Is the waste hierarchy past its sell-by date?
On Friday, I got into a LinkedIn debate regarding plastic waste. I took issue (politely!) with the other person saying ‘recycling is not the answer’ then going on to quote the waste hierarchy. I was coming at it from a circular economy point of view where all ‘waste’ is seen as a resource; my counterpart was taking the reduce-reuse-recycle approach.
To me, although they overlap in practice, there is a massive difference in mindset. The waste hierarchy assumes waste is a problem to which there is a series of disposal options – i.e. it assumes a linear economy. And the question is, if we don’t wrap our food products in plastic, how are we going to feed 7 billion people increasingly demanding an end to hunger? Yes there is some excess packaging, but you’ll never get below a fundamental requirement for packaging (or we’ll create one hell of a food waste/land use problem in its place).
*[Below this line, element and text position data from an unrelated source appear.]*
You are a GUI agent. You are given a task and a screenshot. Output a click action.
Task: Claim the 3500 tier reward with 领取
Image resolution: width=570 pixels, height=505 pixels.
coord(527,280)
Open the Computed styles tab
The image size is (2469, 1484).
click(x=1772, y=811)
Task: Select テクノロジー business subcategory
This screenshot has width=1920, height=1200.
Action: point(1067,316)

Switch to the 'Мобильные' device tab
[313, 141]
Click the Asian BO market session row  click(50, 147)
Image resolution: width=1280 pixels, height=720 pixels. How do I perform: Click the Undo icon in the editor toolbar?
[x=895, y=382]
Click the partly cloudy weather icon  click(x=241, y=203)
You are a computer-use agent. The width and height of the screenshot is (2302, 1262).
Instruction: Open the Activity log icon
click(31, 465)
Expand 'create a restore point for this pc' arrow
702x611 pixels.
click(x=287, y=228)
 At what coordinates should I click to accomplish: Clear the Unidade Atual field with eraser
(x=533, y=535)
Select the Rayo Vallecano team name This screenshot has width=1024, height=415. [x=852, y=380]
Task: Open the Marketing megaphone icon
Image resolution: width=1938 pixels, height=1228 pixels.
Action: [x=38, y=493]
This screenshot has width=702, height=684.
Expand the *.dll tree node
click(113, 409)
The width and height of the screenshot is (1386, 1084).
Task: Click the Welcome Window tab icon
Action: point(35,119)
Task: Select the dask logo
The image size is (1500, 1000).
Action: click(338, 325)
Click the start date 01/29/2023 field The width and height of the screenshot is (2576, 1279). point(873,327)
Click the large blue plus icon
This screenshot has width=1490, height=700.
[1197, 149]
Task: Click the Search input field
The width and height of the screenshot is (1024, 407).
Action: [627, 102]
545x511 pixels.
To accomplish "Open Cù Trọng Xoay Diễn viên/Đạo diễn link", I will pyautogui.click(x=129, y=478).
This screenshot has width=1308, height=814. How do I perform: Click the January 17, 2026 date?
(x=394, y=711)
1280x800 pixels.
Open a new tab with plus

It should be noted that the waste hierarchy is just a rule of thumb and has no scientific basis whatsoever.
By contrast, the circular economy keeps man-made material flows in the economy, and out of the environment – and the emphasis is more on inputs than outputs. The circular economy is much less sensitive to the amount of material flowing through it than the linear economy, so it is more ecologically robust to population growth and poverty reduction.
Take Interface, the biggest carpet tile manufacturer in the world, sustainability pioneer, and Terra Infirma client. They carried out a review which concluded that the most sustainable raw material for new carpet was (drumroll) old carpet. So they’ve built the technology and business models to capture and recover that old carpet, hoovering up all the carpet ‘waste’ they can get their mitts on. For good measure, their ‘NetWorks’ project tops this up with discarded fishing nets, a major source of ocean plastic. To get this level of waste reduction, you need to think raw materials, not disposal options.
While the waste hierarchy is OK for talking to the general public about domestic waste disposal, I believe that in industry it has had its day. The linear economy is never going to be sustainable, only the circular economy can (in theory) deliver quality of life on a finite planet. Therefore we need to shift the discussion from waste disposal to closed loops and that’s about raw materials more than waste.